Parrifin will work nicely. Just melt it and swish it around in the feeders.


----------



## sqkcrk (Dec 10, 2005)

drmanhadan said:


> Can bee's built wax comb over something lightly coated in olive oil? I'm not willing to try it, but I was wondering what the beek world thinks about perhaps oiling up the bottom of feeders so you dont have the issue of them building burr comb onto the bottoms of them. Does olive oil ever dry out?


Proper bee space aught to take care of it.


----------



## sqkcrk (Dec 10, 2005)

LT said:


> Parrifin will work nicely. Just melt it and swish it around in the feeders.

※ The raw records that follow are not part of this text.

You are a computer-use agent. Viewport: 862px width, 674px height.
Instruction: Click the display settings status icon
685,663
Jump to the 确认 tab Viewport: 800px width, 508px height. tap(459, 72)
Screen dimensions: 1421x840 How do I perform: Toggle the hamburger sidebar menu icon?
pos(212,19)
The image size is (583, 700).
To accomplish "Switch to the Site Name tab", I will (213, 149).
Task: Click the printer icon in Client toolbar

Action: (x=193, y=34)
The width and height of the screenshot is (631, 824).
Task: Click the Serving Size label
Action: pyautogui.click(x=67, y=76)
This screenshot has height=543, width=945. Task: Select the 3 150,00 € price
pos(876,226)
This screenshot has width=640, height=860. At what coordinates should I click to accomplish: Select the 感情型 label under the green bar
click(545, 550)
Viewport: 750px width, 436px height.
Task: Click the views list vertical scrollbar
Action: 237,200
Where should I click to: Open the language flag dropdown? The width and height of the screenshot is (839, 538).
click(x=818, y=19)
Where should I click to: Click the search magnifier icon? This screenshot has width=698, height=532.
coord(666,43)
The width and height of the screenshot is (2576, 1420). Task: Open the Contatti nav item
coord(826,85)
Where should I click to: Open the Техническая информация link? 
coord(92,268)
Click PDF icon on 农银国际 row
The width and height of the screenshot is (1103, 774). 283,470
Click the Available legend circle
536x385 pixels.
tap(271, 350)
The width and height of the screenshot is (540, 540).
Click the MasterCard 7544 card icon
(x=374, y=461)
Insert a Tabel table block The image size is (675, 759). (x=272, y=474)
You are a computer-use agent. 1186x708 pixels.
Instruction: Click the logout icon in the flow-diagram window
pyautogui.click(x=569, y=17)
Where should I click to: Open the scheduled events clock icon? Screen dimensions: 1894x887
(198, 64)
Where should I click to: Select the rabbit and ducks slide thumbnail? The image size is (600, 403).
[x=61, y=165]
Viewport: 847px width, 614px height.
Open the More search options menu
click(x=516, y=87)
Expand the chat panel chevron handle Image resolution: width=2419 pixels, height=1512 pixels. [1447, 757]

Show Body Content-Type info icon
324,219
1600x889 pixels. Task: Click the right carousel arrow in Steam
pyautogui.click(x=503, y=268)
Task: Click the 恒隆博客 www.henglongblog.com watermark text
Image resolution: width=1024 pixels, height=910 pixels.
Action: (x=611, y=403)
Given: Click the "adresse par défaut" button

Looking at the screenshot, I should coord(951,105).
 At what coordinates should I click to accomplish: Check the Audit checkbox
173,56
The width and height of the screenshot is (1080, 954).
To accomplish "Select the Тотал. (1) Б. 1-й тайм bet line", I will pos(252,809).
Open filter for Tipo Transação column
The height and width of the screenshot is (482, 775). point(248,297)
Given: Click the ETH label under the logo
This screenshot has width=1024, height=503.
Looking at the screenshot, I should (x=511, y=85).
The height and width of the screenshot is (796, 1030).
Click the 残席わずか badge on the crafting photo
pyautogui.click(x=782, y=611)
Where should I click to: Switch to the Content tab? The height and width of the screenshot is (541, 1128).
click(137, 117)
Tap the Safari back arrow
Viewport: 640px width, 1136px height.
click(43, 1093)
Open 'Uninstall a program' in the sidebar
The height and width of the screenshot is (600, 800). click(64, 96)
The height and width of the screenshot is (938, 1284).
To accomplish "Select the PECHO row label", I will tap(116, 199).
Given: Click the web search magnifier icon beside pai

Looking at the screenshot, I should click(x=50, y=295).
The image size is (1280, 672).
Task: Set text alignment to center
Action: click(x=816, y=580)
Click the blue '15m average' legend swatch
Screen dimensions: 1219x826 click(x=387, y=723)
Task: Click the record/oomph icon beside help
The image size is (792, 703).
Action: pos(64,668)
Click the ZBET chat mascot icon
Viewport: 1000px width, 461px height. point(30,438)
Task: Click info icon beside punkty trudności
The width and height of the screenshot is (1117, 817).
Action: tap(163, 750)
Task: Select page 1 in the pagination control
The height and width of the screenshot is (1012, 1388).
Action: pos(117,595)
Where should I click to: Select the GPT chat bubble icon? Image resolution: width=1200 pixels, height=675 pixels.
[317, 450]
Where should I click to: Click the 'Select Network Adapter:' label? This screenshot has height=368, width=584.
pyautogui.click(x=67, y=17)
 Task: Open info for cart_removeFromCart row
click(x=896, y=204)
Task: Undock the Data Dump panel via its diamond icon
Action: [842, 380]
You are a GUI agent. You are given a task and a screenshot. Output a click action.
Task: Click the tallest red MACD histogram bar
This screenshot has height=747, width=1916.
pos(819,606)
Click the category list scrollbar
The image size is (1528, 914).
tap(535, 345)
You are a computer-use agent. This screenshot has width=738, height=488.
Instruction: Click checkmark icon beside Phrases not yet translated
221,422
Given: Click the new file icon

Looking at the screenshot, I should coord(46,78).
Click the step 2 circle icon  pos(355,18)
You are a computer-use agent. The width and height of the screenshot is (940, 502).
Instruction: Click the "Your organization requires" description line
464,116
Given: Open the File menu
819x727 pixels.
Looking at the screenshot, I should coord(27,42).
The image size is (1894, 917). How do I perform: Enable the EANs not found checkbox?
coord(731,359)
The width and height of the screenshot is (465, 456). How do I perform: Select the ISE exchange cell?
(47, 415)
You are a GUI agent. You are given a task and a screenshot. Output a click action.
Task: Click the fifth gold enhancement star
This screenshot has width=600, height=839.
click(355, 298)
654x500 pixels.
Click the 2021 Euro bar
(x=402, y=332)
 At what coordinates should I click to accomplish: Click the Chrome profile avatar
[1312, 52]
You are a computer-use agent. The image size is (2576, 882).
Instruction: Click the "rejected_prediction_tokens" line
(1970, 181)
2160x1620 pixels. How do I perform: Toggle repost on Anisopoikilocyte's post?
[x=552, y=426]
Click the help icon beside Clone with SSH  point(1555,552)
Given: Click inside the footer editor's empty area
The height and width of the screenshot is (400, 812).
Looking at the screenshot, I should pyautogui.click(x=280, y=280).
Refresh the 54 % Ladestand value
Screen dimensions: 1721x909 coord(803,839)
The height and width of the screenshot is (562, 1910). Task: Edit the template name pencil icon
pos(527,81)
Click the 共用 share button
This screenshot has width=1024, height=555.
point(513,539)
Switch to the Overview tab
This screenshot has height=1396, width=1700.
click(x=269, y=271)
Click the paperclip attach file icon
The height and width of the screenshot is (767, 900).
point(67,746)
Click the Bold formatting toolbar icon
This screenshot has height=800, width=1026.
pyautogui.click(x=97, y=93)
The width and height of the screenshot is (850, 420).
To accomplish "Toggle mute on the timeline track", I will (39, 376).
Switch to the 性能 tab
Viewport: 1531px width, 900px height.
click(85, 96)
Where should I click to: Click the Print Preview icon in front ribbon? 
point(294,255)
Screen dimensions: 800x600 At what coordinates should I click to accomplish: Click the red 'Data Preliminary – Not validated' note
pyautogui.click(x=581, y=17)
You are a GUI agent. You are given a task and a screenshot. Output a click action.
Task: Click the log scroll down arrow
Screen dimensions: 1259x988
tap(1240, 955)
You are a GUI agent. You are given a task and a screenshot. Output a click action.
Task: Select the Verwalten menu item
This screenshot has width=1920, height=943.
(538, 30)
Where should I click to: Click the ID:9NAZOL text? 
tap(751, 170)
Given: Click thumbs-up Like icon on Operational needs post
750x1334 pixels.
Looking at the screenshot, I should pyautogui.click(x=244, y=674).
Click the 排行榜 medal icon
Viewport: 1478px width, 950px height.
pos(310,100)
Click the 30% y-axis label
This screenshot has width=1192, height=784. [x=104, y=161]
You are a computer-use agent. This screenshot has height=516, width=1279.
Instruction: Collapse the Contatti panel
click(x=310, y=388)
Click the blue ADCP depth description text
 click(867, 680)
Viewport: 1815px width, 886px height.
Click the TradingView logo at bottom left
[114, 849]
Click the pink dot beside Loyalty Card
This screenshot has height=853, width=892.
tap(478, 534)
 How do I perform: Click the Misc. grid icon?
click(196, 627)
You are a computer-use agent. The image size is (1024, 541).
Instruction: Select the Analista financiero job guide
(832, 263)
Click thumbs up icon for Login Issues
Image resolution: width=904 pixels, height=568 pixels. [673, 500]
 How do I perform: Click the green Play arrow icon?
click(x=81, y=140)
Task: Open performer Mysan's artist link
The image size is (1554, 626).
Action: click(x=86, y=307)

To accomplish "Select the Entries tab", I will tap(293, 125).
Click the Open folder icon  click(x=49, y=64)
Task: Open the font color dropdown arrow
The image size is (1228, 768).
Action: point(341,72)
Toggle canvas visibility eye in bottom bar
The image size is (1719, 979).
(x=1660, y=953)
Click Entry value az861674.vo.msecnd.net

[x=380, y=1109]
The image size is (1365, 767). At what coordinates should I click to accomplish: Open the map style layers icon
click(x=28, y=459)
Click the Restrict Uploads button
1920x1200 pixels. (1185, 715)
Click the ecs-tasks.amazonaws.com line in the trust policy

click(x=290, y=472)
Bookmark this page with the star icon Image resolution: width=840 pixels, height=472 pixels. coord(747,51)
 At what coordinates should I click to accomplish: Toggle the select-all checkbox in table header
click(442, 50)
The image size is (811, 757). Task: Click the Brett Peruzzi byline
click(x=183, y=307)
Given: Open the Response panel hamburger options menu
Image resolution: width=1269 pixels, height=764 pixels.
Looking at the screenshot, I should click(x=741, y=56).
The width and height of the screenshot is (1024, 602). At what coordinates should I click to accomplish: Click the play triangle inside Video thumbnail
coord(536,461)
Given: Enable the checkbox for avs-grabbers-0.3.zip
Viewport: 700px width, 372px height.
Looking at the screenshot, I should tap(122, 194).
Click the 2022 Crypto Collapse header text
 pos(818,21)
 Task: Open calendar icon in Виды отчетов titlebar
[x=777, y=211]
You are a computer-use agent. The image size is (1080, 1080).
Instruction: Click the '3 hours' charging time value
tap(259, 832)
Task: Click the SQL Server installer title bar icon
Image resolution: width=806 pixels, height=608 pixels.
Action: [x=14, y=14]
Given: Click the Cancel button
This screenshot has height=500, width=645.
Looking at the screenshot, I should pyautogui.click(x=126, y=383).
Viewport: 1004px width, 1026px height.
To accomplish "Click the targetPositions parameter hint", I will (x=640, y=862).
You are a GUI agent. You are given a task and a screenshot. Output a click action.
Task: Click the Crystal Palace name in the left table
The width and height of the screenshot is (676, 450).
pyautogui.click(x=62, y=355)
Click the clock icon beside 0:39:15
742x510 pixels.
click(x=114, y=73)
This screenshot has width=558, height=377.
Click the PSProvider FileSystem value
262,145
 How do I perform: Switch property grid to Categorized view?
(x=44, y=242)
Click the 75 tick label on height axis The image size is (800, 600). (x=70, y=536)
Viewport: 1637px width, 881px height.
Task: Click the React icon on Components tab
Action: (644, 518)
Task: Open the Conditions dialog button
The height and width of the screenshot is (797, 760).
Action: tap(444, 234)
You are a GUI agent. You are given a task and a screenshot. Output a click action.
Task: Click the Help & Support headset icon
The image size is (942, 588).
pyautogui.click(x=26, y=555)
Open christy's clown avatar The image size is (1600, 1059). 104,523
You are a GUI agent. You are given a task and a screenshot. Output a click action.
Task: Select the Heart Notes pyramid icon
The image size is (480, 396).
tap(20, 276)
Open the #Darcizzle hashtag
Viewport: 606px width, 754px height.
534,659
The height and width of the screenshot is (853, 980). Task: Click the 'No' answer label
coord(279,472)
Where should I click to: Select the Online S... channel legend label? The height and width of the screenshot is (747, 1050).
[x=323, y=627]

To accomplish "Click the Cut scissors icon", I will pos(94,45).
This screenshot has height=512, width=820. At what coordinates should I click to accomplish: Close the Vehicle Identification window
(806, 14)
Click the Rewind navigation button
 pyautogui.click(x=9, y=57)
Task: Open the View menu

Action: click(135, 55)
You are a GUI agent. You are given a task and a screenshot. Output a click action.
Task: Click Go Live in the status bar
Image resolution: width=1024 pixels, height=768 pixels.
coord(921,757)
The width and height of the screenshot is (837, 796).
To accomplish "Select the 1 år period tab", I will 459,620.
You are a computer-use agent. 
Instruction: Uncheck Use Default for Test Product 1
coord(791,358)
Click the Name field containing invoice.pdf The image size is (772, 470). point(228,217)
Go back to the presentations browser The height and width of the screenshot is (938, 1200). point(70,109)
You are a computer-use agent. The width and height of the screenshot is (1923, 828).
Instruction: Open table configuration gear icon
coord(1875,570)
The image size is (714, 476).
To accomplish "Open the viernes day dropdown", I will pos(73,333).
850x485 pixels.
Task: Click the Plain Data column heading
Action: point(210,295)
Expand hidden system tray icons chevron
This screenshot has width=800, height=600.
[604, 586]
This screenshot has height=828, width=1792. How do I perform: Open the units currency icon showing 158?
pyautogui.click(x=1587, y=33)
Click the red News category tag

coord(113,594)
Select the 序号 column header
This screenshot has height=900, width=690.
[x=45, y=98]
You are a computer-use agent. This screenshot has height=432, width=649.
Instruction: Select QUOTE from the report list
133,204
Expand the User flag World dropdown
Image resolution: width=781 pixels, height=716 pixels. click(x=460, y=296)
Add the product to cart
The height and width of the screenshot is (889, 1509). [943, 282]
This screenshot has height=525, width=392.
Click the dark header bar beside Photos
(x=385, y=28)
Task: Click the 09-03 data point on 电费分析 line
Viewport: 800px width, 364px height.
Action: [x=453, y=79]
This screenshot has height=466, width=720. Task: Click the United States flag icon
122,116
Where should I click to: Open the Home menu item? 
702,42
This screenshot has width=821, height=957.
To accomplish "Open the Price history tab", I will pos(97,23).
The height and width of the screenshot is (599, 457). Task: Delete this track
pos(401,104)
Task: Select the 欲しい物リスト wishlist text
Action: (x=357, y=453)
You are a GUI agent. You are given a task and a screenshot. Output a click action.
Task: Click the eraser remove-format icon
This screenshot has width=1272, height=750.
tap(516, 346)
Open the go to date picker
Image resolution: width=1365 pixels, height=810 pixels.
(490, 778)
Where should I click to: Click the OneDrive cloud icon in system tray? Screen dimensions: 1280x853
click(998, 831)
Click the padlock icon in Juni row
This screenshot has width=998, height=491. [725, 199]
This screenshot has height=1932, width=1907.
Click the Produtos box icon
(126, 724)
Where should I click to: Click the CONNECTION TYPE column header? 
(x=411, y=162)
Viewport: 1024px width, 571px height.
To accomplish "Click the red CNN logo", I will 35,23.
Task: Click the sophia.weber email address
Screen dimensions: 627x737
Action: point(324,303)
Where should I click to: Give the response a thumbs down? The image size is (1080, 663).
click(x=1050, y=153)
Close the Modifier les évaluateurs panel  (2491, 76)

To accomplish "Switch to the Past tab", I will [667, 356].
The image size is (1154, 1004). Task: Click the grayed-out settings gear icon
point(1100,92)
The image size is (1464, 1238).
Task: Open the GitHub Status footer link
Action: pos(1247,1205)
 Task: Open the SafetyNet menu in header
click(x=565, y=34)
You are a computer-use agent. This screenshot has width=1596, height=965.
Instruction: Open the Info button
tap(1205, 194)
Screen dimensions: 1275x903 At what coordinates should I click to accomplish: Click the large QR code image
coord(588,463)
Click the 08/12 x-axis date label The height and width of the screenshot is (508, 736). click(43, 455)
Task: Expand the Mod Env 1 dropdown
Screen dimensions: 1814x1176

I took the OP's questions about the bottom of thre feeder to mean the underside of the feeder, not the bottom inside. Is that right?


----------



## drmanhadan (Jun 13, 2012)

Yes, the underside. Parafin does work?


----------



## Oldtimer (Jul 4, 2010)

Long term? No.


----------



## sqkcrk (Dec 10, 2005)

Wouldn't parafin on the bottom of a top feeder encourage burr comb?

Oldtimer, what do you thinbk about what I said about beespace?


----------



## Oldtimer (Jul 4, 2010)

Yes beespace is what it's all about.


----------